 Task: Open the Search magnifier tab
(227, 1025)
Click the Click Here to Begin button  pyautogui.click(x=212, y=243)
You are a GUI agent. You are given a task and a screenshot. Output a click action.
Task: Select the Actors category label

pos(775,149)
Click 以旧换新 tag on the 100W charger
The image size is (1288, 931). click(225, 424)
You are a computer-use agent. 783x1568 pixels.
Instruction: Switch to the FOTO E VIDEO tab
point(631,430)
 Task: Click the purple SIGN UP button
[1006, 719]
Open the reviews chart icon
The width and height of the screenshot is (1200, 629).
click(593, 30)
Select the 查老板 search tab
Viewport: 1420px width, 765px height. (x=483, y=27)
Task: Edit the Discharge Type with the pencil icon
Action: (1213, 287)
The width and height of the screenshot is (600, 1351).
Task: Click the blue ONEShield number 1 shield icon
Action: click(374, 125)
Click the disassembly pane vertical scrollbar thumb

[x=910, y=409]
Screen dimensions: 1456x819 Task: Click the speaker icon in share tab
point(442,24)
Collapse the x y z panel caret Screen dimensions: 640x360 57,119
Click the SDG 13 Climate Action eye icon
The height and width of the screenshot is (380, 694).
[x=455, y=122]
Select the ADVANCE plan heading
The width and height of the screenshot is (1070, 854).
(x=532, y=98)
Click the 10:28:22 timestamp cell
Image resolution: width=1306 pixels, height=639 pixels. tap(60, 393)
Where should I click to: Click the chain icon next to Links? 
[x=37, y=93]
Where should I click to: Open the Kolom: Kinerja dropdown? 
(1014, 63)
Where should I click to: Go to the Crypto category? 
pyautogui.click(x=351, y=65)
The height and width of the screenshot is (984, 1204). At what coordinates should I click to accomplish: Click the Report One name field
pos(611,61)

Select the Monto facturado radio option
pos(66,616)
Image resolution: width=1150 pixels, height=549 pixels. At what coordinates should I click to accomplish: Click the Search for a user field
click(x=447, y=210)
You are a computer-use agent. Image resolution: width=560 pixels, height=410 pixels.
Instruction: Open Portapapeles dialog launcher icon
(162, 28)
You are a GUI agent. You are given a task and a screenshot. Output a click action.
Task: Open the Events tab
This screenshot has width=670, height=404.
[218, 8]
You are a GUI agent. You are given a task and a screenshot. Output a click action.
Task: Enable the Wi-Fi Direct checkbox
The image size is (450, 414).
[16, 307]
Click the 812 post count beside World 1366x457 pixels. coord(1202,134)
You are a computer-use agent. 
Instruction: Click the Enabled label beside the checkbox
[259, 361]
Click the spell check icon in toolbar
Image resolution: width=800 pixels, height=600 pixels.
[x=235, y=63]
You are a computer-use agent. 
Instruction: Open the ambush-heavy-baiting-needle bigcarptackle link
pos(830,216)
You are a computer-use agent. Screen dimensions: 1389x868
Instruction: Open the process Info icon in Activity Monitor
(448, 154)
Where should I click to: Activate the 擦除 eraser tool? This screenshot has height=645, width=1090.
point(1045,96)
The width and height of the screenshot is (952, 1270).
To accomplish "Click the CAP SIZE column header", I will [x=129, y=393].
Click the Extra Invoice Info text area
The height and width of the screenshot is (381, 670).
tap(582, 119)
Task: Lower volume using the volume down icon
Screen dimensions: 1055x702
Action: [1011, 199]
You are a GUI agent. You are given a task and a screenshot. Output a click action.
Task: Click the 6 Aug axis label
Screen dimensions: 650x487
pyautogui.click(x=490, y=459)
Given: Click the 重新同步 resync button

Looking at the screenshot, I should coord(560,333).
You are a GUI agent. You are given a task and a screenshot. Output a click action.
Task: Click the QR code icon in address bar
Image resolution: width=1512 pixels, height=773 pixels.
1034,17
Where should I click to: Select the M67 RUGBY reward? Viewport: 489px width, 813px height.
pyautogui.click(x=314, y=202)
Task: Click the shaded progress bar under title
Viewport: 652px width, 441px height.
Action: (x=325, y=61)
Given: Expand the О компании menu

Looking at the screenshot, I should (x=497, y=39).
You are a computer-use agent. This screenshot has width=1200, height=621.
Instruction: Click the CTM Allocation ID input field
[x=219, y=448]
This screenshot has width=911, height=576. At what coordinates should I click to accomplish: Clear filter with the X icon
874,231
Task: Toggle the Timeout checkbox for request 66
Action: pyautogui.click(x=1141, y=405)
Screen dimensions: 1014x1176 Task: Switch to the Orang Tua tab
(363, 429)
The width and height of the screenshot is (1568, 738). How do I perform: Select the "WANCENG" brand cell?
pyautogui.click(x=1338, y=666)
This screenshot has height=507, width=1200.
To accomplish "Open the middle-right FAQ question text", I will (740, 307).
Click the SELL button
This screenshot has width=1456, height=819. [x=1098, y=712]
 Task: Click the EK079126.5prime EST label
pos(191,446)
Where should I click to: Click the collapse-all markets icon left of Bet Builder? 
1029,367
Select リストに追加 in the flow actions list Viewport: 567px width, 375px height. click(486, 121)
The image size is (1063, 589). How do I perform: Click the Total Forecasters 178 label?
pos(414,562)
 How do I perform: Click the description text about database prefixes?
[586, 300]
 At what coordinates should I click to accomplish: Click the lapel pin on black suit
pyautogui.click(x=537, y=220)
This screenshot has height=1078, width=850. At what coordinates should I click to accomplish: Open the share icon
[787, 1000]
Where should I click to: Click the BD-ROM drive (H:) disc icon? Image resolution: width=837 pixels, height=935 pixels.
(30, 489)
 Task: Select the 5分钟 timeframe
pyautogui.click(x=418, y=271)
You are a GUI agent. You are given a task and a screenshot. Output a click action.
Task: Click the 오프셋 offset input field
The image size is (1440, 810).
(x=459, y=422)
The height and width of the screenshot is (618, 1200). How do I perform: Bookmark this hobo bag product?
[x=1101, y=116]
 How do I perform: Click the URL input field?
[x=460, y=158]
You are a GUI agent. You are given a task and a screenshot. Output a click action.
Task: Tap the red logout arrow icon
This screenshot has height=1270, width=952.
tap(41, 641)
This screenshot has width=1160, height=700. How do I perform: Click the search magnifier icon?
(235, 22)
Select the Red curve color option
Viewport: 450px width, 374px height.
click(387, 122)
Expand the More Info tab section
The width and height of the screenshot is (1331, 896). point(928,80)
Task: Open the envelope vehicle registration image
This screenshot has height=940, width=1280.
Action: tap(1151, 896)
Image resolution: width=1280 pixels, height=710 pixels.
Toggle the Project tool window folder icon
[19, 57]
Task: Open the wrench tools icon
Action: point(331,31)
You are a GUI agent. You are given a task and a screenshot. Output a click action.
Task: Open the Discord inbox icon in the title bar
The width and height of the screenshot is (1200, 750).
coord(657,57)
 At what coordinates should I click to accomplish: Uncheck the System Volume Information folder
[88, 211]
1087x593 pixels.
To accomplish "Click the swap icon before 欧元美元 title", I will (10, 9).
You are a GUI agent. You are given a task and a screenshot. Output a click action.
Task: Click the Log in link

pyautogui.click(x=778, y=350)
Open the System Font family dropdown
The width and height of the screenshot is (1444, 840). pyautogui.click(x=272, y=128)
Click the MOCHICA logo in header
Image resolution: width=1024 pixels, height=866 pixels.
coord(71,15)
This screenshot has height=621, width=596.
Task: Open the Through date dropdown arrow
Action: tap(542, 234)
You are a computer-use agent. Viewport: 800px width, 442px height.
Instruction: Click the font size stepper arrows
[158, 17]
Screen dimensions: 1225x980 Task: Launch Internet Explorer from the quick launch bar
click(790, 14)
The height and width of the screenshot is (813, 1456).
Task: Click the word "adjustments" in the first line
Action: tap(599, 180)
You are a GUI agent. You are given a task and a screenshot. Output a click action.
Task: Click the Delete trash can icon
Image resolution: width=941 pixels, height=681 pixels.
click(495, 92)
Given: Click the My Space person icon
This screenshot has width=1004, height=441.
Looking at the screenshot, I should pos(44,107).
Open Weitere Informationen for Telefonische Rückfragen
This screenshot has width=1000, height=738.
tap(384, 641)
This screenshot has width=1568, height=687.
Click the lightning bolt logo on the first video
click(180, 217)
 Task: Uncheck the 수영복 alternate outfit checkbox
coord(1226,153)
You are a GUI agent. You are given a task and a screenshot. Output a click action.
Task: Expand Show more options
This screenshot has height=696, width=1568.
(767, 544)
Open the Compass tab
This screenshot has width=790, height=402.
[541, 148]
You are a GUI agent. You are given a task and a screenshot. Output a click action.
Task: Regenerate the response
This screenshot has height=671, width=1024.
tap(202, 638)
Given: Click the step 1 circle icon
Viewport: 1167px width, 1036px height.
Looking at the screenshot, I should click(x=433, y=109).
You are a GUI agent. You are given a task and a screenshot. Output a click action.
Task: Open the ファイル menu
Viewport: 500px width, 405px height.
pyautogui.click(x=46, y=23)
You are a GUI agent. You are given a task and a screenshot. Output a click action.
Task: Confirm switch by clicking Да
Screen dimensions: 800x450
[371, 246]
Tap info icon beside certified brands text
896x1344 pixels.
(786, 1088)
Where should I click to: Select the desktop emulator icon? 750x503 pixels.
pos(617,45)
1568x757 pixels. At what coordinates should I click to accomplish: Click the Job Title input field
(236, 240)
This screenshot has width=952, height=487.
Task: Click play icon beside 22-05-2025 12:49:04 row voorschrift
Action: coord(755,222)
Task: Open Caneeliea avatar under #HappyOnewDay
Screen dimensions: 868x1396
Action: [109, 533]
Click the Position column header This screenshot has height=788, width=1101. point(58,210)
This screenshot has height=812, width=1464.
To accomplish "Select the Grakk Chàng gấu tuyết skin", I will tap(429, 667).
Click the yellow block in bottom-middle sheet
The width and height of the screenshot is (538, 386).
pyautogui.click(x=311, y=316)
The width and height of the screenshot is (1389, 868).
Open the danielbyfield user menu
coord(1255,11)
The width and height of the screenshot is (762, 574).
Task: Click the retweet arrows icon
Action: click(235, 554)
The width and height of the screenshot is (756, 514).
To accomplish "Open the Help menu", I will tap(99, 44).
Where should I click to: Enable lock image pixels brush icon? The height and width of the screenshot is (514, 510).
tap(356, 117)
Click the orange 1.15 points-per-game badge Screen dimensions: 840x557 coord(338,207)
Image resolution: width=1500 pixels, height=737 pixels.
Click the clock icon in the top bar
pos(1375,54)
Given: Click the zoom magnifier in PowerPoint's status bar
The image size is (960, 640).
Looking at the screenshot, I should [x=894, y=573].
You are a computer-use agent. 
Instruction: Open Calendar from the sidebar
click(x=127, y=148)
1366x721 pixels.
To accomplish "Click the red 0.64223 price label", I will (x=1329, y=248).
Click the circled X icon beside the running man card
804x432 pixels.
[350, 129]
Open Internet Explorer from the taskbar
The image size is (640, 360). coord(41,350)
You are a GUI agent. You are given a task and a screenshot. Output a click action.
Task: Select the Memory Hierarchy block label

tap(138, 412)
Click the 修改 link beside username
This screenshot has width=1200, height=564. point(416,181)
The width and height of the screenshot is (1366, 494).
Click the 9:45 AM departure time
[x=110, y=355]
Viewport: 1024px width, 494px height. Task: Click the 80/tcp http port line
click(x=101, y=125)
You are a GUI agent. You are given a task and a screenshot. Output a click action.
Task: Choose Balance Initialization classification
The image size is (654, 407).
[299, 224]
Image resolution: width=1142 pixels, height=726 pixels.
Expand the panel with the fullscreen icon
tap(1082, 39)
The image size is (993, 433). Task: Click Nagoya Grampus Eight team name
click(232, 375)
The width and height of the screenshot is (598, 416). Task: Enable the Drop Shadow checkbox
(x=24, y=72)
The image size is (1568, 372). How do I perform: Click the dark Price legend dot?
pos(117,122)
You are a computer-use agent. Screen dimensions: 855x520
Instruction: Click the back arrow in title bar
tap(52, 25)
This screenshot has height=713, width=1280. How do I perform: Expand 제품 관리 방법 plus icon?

-------------------------

_Your objective_
Among the entries above, find the line with "This screenshot has height=1270, width=952." and the line with "Image resolution: width=1280"; give again exactly these two lines and all lines between them.

_Solution below_
This screenshot has height=1270, width=952.
tap(41, 641)
This screenshot has width=1160, height=700. How do I perform: Click the search magnifier icon?
(235, 22)
Select the Red curve color option
Viewport: 450px width, 374px height.
click(387, 122)
Expand the More Info tab section
The width and height of the screenshot is (1331, 896). point(928,80)
Task: Open the envelope vehicle registration image
This screenshot has height=940, width=1280.
Action: tap(1151, 896)
Image resolution: width=1280 pixels, height=710 pixels.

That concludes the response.